UNITED STATES of America, Plaintiff-Appellee, v. Archie R. KENERSON, Defendant-Appellant.

No. 09-1183.

Decided: October 30, 2009

Before POSNER, FLAUM, and ROVNER, Circuit Judges. Sara Darrow, Attorney, Jeffrey B. Lang, Attorney, Linda L. Mullen, Attorney (argued), Office of the United States Attorney, Rock Island, IL, for Plaintiff-Appellee. George F. Taseff, Attorney (argued), Office of the Federal Public Defender, Peoria, IL, for Defendant-Appellant.

Defendant-appellant Archie R. Kenerson challenges the circumstances of a traffic stop, the subsequent Terry search, and a police officer's resulting visual identification of crack cocaine in defendant-appellant's back jean pocket.   The district court denied Kenerson's motion to suppress evidence after examining the testimony and viewing a reenactment of the Terry frisk.

For the following reasons, we affirm the district court's denial of a motion to suppress.

I. Background

On February 26, 2008, a grand jury indicted Archie R. Kenerson on one count of possession with intent to distribute crack cocaine.   On April 16, 2008, Kenerson filed a motion to suppress evidence.   On May 15, following an evidentiary hearing, the district court denied the motion.   On September 16, 2008, Kenerson pleaded guilty to the charge in the indictment, reserving his right to appeal the denial of his motion.   On January 23, 2009, the district court sentenced Kenerson to a term of 120 months of imprisonment, 8 years of supervised release, and a $100 special assessment.   Kenerson appeals from the district court's denial of his motion to suppress.

The material facts describing the procurement of the evidence are not in dispute.   In response to complaints of gun violence and drug activity from residents of Rock Island, Illinois, Officers Richard Carlson and Douglas Williams began a special patrol of the Century Woods housing complex in early 2008.   On Jan. 15, 2008, around 10:30 p.m., a narcotics officer passed on a tip from an unknown source to Carlson and Williams that one Bryant Williams delivered up to an ounce of crack cocaine to a Century Woods apartment in a white sport-utility vehicle and that other vehicles would soon be pulling up to the apartment for a drug exchange.   Officer Carlson began surveillance of the address, 1415 3rd Street, while Officer Williams parked east of the apartment complex.

After forty-five minutes of surveillance through a set of binoculars from a distance of approximately seventy-five feet, Officer Carlson observed a white Plymouth Acclaim with two occupants park next to the apartment building.   The car remained running with its lights on.   After a few minutes, a heavy-set man exited the building, walked over to the car, and leaned into the front passenger window.   After appearing to converse with the passengers, the man walked away and called someone on his cell phone.   Next, a smaller black male wearing an oversized white t-shirt and baggy jeans walked out of the apartment.   This individual was later identified as defendant-appellant Kenerson.   Kenerson spoke to the heavy-set man in front of the car for a few minutes and then, from the perspective of Officer Carlson, Kenerson exchanged something with the heavy-set man.   Kenerson next got into the back seat of the Plymouth;  the larger man stayed near to the car, appeared to exchange something with Kenerson a bit later, and returned to the apartment.

> _What the exercise asks_: According to the court opinion, what prison term did the district court impose on Kenerson? The records have no connection to the court opinion.

> _Record excerpts_:
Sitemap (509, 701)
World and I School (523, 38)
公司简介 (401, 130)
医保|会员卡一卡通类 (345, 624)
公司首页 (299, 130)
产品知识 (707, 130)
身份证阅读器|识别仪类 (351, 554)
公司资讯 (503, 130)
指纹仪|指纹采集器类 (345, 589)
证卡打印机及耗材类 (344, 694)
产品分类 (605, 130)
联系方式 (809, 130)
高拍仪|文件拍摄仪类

> _Task solution_: 120 months of imprisonment.